Task brief:
Copy out the lines from the one containing "Image resolution: width=800 pixels, height=516" through the one containing "click(113, 330)", both included.

Source data:
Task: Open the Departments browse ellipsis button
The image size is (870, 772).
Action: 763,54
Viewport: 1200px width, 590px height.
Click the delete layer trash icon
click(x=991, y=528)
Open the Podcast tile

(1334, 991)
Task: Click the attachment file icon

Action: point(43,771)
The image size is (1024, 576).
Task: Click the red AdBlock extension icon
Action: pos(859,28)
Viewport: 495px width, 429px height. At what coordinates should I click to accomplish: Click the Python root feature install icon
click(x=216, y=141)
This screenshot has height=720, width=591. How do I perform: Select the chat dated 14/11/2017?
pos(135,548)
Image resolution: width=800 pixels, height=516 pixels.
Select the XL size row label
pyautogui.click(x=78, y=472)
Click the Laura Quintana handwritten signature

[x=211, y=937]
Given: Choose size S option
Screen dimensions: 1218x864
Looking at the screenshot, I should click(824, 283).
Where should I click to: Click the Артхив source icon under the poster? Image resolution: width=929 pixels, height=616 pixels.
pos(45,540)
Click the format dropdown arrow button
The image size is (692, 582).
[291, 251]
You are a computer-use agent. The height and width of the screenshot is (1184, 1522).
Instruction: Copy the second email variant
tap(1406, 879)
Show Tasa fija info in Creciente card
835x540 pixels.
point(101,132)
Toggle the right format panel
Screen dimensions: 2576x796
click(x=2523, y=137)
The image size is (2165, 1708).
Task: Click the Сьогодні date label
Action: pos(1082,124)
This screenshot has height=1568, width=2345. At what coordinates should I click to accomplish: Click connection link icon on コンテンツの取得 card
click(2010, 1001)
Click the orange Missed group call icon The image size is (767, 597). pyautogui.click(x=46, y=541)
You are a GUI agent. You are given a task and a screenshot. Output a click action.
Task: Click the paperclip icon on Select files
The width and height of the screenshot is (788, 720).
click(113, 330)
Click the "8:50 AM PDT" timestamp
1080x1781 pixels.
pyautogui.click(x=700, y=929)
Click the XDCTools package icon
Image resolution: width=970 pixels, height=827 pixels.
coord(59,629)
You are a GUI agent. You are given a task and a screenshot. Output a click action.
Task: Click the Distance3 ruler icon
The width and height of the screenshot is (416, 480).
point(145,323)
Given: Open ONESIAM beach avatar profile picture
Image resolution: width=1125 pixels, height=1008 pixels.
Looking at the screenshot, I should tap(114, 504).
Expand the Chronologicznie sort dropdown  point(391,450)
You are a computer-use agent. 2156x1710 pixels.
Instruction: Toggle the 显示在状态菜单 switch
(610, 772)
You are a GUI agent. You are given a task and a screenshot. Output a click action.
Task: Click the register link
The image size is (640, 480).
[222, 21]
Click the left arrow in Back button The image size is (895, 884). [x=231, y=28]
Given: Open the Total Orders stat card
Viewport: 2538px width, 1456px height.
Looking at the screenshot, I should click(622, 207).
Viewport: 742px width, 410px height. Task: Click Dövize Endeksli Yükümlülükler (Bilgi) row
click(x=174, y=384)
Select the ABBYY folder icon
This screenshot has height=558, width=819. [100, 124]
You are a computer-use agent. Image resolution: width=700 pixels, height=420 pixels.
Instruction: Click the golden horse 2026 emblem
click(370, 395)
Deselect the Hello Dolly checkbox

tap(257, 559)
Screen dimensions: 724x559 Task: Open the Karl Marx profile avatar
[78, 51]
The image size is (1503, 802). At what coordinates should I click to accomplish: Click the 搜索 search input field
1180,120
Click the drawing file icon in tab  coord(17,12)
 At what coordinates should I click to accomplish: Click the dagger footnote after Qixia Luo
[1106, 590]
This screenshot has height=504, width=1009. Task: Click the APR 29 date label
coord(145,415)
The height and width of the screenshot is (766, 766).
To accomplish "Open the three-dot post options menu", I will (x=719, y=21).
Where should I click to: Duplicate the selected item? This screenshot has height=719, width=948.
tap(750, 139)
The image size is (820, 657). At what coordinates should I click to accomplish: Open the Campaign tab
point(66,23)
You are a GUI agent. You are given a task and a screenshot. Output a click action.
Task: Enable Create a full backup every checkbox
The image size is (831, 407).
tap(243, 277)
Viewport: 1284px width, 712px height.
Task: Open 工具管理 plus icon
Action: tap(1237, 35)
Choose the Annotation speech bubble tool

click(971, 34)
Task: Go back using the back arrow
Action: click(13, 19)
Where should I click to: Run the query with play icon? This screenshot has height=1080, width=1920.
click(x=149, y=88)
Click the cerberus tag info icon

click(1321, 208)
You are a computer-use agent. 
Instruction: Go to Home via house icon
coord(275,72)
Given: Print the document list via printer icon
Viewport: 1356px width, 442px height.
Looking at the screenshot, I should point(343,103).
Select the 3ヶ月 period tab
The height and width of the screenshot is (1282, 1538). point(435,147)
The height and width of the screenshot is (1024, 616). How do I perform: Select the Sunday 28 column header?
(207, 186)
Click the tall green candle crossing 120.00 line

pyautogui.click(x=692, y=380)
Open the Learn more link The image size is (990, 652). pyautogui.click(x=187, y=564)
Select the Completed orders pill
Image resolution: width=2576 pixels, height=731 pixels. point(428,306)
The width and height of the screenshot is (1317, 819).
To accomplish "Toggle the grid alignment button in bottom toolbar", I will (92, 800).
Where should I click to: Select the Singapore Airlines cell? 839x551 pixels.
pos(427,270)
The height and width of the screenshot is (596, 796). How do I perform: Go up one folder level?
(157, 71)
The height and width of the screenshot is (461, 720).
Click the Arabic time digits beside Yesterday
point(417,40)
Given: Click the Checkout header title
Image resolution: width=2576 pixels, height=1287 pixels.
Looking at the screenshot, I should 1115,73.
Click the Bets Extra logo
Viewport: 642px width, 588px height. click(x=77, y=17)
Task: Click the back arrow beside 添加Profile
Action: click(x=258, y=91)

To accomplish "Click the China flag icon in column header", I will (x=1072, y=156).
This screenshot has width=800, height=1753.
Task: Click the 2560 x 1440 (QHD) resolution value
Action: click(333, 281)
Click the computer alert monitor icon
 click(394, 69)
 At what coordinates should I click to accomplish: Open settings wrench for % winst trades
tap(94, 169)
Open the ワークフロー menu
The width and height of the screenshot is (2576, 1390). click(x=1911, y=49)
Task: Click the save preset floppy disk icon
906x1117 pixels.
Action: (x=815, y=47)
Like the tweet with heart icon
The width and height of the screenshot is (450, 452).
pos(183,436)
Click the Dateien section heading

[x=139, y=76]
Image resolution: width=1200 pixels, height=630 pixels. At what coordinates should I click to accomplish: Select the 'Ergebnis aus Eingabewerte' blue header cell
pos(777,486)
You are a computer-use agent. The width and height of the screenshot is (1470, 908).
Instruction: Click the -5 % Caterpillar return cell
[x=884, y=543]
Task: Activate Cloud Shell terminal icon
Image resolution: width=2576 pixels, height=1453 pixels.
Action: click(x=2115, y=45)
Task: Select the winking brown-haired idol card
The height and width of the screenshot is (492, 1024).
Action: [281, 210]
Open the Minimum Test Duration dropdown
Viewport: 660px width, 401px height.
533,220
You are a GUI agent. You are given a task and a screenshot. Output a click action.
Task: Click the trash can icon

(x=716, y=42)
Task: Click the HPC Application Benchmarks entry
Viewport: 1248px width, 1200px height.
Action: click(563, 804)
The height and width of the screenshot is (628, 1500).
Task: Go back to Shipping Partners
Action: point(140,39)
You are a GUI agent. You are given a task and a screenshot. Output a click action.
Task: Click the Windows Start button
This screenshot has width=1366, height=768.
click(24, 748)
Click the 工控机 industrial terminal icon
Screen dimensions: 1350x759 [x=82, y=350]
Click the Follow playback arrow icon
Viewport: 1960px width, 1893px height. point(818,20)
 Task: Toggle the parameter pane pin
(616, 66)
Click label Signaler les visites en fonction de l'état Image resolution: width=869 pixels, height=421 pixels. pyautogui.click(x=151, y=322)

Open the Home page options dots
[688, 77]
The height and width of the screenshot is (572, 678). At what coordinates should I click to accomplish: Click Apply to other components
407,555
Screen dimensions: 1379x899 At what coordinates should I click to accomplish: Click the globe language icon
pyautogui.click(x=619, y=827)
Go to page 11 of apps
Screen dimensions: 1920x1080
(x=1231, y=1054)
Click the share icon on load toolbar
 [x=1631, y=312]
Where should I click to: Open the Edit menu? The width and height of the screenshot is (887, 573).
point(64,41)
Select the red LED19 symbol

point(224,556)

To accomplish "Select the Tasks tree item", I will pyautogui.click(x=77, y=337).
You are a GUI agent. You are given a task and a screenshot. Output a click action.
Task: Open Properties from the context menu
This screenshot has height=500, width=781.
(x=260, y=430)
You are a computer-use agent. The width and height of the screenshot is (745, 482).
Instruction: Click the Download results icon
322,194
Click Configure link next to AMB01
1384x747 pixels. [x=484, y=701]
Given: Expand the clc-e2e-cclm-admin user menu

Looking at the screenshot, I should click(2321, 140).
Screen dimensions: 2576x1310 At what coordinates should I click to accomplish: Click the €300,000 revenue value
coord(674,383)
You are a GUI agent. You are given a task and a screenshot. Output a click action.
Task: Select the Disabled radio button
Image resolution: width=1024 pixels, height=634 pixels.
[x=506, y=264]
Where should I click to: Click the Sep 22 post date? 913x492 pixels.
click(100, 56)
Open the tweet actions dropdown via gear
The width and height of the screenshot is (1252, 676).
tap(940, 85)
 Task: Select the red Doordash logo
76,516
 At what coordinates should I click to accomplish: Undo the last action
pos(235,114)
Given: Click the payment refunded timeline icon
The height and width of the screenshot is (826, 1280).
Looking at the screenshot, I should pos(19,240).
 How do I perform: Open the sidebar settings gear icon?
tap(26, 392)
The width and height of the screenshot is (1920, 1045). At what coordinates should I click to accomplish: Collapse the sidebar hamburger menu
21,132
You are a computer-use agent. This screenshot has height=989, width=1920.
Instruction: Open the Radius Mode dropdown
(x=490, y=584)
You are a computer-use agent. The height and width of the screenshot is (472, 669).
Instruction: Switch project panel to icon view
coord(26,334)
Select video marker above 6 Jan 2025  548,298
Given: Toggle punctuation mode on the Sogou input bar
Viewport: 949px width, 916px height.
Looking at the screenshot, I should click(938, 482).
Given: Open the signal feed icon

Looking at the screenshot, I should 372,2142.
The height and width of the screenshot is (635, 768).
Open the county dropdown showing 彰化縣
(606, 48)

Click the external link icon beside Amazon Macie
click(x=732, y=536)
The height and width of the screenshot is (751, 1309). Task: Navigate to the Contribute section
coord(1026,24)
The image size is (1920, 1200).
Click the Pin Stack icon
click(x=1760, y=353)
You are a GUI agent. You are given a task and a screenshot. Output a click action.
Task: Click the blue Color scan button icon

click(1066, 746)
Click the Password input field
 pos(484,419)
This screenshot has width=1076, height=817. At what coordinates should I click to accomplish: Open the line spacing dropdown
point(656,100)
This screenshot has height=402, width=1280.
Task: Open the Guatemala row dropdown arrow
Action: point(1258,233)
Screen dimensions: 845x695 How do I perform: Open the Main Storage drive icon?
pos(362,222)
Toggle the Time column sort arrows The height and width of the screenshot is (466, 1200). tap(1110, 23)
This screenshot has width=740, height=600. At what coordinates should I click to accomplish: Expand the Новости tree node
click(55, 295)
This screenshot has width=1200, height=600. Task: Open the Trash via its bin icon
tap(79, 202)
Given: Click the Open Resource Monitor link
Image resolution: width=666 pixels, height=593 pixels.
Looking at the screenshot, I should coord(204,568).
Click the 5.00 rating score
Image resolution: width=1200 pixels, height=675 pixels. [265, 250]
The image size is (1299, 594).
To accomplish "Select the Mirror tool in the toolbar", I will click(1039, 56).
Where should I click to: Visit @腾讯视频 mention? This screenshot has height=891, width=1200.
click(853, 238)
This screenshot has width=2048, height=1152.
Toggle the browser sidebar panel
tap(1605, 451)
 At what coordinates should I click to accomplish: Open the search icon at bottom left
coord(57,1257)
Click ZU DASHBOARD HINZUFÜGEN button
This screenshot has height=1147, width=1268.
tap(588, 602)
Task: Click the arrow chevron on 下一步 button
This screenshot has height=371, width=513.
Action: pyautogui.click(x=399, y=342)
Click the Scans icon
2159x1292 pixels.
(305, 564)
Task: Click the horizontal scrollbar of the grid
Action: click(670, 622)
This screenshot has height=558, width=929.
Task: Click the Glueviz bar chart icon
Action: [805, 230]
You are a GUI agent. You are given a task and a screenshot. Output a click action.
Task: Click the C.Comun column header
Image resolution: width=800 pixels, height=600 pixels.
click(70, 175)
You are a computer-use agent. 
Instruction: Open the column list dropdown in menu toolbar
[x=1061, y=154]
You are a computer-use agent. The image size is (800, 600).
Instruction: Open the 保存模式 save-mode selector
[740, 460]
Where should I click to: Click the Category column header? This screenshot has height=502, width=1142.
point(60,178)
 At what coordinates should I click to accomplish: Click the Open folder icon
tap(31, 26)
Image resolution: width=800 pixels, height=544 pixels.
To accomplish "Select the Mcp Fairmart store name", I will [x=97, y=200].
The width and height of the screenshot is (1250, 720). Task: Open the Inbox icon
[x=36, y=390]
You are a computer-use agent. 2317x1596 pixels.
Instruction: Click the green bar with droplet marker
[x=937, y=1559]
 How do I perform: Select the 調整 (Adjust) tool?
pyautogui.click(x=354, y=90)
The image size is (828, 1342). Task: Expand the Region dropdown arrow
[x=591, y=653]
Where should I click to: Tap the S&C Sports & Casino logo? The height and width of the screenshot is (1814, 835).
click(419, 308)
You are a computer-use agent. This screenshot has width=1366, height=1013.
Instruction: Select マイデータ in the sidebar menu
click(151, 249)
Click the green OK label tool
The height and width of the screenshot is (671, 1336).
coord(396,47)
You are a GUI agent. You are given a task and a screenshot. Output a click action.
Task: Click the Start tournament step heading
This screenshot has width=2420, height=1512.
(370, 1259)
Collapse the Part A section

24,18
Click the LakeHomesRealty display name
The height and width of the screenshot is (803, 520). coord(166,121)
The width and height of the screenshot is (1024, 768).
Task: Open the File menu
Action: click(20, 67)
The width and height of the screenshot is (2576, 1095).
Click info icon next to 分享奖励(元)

Full response:
Image resolution: width=800 pixels, height=516 pixels.
Select the XL size row label
pyautogui.click(x=78, y=472)
Click the Laura Quintana handwritten signature

[x=211, y=937]
Given: Choose size S option
Screen dimensions: 1218x864
Looking at the screenshot, I should click(824, 283).
Where should I click to: Click the Артхив source icon under the poster? Image resolution: width=929 pixels, height=616 pixels.
pos(45,540)
Click the format dropdown arrow button
The image size is (692, 582).
[291, 251]
You are a computer-use agent. The height and width of the screenshot is (1184, 1522).
Instruction: Copy the second email variant
tap(1406, 879)
Show Tasa fija info in Creciente card
835x540 pixels.
point(101,132)
Toggle the right format panel
Screen dimensions: 2576x796
click(x=2523, y=137)
The image size is (2165, 1708).
Task: Click the Сьогодні date label
Action: pos(1082,124)
This screenshot has height=1568, width=2345. At what coordinates should I click to accomplish: Click connection link icon on コンテンツの取得 card
click(2010, 1001)
Click the orange Missed group call icon The image size is (767, 597). pyautogui.click(x=46, y=541)
You are a GUI agent. You are given a task and a screenshot. Output a click action.
Task: Click the paperclip icon on Select files
The width and height of the screenshot is (788, 720).
click(113, 330)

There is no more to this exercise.